Personal information
- Born: April 3, 1970 (age 56) Walnut Creek, California, U.S.
- Listed height: 5 ft 9 in (1.75 m)

Career information
- High school: Antioch (CA)
- College: Illinois

Career history

Playing
- 1993: BC Lions

Coaching
- 1994–1996: Hamilton Continentals (Asst)
- 1997–1999: Illinois Fighting Illini (Asst)
- 2000: Washington Redskins (Asst)
- 2001–2003: Kansas City Chiefs (Asst)
- 2004: Kansas City Chiefs (QB)
- 2005: Kansas City Chiefs (TE)

Awards and highlights
- 2× Second-team All-Big Ten (1990, 1992);

= Jason Verduzco =

American gridiron football player (born 1970)

Jason A. Verduzco (born April 3, 1970) is an American former professional football quarterback who played one season with the BC Lions of the Canadian Football League (CFL).

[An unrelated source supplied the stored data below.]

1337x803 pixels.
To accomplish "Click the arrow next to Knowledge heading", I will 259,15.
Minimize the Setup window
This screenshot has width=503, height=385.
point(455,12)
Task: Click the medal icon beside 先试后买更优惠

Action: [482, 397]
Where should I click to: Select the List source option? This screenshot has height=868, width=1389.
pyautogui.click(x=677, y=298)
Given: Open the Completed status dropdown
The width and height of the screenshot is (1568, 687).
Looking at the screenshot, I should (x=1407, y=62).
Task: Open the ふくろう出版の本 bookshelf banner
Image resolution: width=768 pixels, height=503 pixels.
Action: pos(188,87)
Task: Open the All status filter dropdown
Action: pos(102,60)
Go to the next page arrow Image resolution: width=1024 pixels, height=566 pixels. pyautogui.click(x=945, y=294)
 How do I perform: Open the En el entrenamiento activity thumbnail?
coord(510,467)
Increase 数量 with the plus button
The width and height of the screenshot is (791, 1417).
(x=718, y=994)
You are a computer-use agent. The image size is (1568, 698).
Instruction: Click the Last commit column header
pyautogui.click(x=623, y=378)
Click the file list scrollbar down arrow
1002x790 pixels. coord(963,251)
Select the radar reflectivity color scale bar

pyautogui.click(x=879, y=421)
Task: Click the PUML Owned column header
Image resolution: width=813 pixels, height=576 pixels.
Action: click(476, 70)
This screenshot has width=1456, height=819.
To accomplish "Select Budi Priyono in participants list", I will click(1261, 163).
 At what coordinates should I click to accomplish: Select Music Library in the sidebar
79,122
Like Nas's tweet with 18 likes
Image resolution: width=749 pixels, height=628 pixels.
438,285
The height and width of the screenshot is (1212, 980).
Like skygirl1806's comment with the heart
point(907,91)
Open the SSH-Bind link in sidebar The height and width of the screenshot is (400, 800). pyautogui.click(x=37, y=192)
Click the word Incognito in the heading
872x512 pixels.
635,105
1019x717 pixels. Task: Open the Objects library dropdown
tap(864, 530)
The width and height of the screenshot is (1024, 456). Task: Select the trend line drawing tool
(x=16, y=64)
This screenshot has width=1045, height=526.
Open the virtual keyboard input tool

He played college football at the University of Illinois at Urbana–Champaign.

==Early life==
Verduzco played high school football at Antioch High School in Antioch, California. He threw for career totals of 4,107 yards and 29 passing touchdowns. He also participated in wrestling for the Panthers, winning the state championship and earning ASICS Tiger All-America first team honors his senior year in 1988. Verduzco was inducted into the Antioch Sports Legends Hall of Fame in 2011.

==College career==
Verduzco played for the Illinois Fighting Illini of the University of Illinois at Urbana–Champaign from 1989 to 1992. He was named an honorable mention All-American in 1992. He was also a two-time All-Big Ten selection. Verduzco recorded 7,532 yards on 42 passing touchdowns in his college career.

==Professional career==
Verduzco played for the BC Lions in 1993.

==Coaching career==
Verduzco was named an assistant coach for the Hamilton Continentals of Hamilton College in August 1994. He coached quarterbacks, kickers and served as recruiting coordinator for the Continentals from 1994 to 1996.

He was an assistant coach for the Illinois Fighting Illini from 1997 to 1999.

He served as defensive assistant for the Washington Redskins in 2000. He was an assistant coach for the Kansas City Chiefs from 2001 to 2005. He served as offensive assistant-quality control from 2001 to 2002, offensive assistant in 2003, quarterbacks coach in 2004 and tight ends coach in 2005.

==Personal life==
Verduzco was involved in an altercation with police on October 2, 2005, before the Chiefs' game against the Philadelphia Eagles. He was maced by police after becoming combative due to not being allowed to turn into a stadium entrance that he normally used. He was sentenced to two-years' probation on February 2, 2006.